━━ TEXTO FORNECIDO

Durante muito tempo, o lactato foi visto apenas como um subproduto do metabolismo anaeróbico. Hoje sabemos que seu papel vai muito além disso: ele atua como substrato energético, participa do equilíbrio redox celular e ainda funciona como marcador clínico em diferentes condições. Seu metabolismo envolve um ciclo dinâmico de produção, transporte e consumo, interferindo tanto em processos fisiológicos quanto patológicos.
Mesmo em ambientes com oxigênio suficiente, como no cérebro e no músculo em repouso, a síntese de lactato continua acontecendo, reforçando sua relevância além da anaerobiose.
Conceito de lactato
O lactato é um metabólito originado da glicólise, sendo produzido a partir do piruvato pela ação da enzima lactato desidrogenase (LDH). Esse processo não depende exclusivamente da ausência de oxigênio, já que ocorre tanto em condições aeróbicas quanto anaeróbicas, servindo como regulador da oferta e da utilização de energia.

━━━━
━━ DADOS EXIBIDOS

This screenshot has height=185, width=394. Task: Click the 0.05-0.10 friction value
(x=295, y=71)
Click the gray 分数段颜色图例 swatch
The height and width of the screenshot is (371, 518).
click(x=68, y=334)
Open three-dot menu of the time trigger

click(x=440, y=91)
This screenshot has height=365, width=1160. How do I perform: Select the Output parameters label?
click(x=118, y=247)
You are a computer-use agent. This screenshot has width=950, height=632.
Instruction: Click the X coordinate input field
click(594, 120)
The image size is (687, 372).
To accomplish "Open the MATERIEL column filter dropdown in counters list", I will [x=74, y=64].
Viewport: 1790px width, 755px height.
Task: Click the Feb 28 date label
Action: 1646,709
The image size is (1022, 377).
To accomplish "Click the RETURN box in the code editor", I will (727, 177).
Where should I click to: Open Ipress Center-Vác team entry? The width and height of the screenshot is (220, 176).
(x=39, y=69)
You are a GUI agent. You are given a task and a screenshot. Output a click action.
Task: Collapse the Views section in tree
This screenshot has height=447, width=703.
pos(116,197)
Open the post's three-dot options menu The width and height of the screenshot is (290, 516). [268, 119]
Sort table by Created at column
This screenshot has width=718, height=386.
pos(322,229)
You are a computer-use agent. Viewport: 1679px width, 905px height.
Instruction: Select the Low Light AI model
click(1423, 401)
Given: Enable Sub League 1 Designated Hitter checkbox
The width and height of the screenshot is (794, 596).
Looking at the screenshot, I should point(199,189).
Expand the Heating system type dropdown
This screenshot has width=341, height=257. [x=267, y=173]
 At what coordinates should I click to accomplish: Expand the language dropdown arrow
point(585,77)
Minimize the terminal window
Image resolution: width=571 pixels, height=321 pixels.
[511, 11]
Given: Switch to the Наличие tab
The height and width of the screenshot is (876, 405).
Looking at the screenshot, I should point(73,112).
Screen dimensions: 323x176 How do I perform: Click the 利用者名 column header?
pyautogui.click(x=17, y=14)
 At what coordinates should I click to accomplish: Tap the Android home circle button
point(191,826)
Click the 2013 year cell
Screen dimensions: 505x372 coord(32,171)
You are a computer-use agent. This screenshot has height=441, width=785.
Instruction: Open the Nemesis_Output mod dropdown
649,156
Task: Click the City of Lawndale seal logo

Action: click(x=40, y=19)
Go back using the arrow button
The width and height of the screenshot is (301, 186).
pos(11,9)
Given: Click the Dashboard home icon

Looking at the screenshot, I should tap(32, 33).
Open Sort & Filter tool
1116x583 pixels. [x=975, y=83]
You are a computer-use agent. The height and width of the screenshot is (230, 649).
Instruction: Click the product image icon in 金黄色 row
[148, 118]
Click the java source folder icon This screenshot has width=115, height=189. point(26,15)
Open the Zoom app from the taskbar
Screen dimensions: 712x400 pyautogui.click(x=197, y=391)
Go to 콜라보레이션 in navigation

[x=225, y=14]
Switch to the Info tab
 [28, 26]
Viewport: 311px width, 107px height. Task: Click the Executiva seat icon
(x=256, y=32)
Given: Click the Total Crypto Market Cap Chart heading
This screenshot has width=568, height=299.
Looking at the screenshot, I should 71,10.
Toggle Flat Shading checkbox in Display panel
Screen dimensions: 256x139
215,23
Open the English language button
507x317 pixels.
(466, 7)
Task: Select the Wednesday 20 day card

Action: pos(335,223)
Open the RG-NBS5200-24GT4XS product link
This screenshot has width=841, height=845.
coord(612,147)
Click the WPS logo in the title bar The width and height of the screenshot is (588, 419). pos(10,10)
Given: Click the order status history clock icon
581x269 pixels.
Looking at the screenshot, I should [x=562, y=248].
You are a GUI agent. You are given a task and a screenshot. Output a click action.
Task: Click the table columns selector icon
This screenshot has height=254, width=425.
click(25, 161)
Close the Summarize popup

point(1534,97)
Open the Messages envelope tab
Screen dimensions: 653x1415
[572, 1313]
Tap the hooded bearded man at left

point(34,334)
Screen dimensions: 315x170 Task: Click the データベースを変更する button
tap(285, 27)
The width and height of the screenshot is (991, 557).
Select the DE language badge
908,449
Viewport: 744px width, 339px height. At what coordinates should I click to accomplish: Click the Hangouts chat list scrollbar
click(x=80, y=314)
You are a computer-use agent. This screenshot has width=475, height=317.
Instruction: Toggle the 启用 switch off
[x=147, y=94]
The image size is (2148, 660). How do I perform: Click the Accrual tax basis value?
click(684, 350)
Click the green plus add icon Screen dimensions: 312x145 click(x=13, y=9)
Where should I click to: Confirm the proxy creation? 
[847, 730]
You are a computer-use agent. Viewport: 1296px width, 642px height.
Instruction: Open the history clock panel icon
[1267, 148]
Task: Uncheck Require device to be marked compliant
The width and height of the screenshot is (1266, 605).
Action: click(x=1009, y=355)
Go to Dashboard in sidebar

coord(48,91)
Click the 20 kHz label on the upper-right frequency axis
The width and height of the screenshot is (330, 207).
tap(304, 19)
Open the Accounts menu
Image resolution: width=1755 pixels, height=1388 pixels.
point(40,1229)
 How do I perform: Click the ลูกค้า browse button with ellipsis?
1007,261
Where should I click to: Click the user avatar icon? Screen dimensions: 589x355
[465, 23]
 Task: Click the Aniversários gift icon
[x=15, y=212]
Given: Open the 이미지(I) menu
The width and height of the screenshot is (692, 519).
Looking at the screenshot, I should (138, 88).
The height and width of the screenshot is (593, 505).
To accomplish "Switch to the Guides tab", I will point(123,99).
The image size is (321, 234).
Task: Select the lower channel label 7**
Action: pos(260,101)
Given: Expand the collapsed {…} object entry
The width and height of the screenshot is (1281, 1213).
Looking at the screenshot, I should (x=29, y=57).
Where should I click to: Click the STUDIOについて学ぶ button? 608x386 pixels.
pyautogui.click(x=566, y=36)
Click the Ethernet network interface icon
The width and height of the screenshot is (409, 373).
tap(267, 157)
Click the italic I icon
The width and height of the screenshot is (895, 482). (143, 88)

━━━━

== TAREFA 1 ==
Responda com base no texto sobre o lactato:
(a) Durante muito tempo, o lactato foi visto apenas como o quê?
(b) Que enzima produz o lactato a partir do piruvato?
(c) Em que dois ambientes com oxigênio suficiente a síntese de lactato continua acontecendo?
== TAREFA 2 ==
Reescreva sem mudar nada o trecho do texto sobre o lactato que começa nas palavras "Mesmo em ambientes" e vai até as palavras "utilização de energia.", inclusive.
Os dados não têm nenhuma relação com este trabalho.

== RESPOSTA 1 ==
(a) Apenas como um subproduto do metabolismo anaeróbico.
(b) A lactato desidrogenase (LDH).
(c) No cérebro e no músculo em repouso.

== RESPOSTA 2 ==
Mesmo em ambientes com oxigênio suficiente, como no cérebro e no músculo em repouso, a síntese de lactato continua acontecendo, reforçando sua relevância além da anaerobiose.
Conceito de lactato
O lactato é um metabólito originado da glicólise, sendo produzido a partir do piruvato pela ação da enzima lactato desidrogenase (LDH). Esse processo não depende exclusivamente da ausência de oxigênio, já que ocorre tanto em condições aeróbicas quanto anaeróbicas, servindo como regulador da oferta e da utilização de energia.